À peine croyais-je avoir retrouvé un semblant de sérénité que je repensais à un autre épisode, réel celui-là. Je me trouvais sur un quai de gare. Je me tenais loin derrière la ligne jaune qui permettait au voyageur de ne pas avoir à réfléchir aux conséquences de ses actes, comme si j’étais moi, convaincu d’avoir suffisamment de recul pour pouvoir, tel le sage ruminant dans son pré, regarder passer les hommes dans leur convoi d’un air complètement détaché. Au moment où j’allais penser et passer à autre chose, je l’avais vue disparaître sous mes yeux. En l’espace d’un instant, la femme qui était à quelques mètres devant moi avait été engloutie sous une déferlante de rails. Immédiatement, deux voyageurs s’étaient heureusement portés à son secours, la remontant sur le quai avant que le train n’entrât en gare. Moi, je n’avais pas bougé, trop occupé que j’étais à ruminer mes pensées et à juger mes contemporains. J’étais resté là, inerte, absent, incapable d’intervenir. Certainement que j’étais trop loin pour intervenir. Certainement… Ce jour-là, je fis un pas supplémentaire en arrière sur mon quai de gare, franchissant sans m’en rendre compte une autre ligne jaune, celle qui était jusqu’alors derrière moi. Curieusement, je n’avais pas pensé à me retourner. Curieusement… Il faut vraiment que j’arrête avec les trains… Et que j’en parle avec quelqu’un… Des bovins peut-être également… J’ai vraiment besoin d’aide… L’écriture ne fait qu’empirer mon malaise… Mon malaise n’est qu’écriture. Une pause dans mes pensées serait vraiment salutaire. Dans mes écrits également. Mais je ne puis m’arrêter, il me reste cette question en suspens…

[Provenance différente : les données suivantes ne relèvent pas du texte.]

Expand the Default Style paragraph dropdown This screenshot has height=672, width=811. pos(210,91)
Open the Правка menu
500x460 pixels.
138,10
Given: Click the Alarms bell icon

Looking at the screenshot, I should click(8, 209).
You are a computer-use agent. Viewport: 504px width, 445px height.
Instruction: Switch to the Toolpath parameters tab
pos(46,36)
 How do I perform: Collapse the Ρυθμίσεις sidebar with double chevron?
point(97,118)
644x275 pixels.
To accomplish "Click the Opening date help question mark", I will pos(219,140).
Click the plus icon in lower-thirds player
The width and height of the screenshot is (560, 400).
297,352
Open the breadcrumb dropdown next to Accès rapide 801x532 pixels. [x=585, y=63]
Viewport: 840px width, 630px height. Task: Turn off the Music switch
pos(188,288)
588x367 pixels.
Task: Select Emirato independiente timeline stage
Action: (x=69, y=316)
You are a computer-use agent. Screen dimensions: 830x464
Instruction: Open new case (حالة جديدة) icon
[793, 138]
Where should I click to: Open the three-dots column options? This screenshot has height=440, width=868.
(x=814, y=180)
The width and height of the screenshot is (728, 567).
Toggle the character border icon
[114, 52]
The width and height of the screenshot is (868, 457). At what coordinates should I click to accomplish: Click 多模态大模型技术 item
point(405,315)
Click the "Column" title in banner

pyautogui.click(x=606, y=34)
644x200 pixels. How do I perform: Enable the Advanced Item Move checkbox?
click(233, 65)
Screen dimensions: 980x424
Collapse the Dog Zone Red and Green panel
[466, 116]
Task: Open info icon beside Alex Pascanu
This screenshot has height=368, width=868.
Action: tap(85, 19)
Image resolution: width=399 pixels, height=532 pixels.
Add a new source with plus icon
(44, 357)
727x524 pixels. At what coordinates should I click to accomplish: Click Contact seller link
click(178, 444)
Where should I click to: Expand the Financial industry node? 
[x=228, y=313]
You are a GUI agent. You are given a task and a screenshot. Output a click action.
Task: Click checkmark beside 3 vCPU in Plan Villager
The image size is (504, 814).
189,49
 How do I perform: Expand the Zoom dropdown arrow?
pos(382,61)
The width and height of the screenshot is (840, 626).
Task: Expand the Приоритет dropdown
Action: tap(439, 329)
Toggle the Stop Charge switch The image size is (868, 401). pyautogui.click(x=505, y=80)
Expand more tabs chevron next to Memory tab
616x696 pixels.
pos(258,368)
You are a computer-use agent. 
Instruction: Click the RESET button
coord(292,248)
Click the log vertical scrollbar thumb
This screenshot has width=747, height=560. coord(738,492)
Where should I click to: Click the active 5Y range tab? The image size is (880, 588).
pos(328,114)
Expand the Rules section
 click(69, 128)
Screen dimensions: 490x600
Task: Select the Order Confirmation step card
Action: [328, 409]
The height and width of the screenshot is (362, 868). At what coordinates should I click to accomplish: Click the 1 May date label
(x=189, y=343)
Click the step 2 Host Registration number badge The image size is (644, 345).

Si je répondais non, à savoir ne pas adresser la parole au prophète Élie, je laisserais alors passer devant moi l’occasion de permettre à tous mes frères humains d’accéder à un monde futur un peu plus vivable que celui que j’arpentais actuellement. Mais un homme, quel qu’il soit, était-il capable de supporter une telle responsabilité ? Quel degré de sagesse fallait-il atteindre pour assumer une telle charge ? L’être humain en avait-il aujourd’hui vraiment la capacité ? Et l’aurait-il seulement un jour ? Je ne pouvais aller plus loin dans mes réflexions. Je n’étais pas encore prêt à les aborder avec profondeur, ou en tout cas de façon un peu plus spirituelle que mes histoires de trains et de vache, même si rien ne dit que cette dernière n’était pas rousse. Je commençais également à fatiguer. Tout ce que je voulais, là, tout de suite, c’était me retrouver tout seul sur mon banc et que l’on me laissât tranquille.

Un trait de plume, et l’homme au curieux chapeau s’envolait.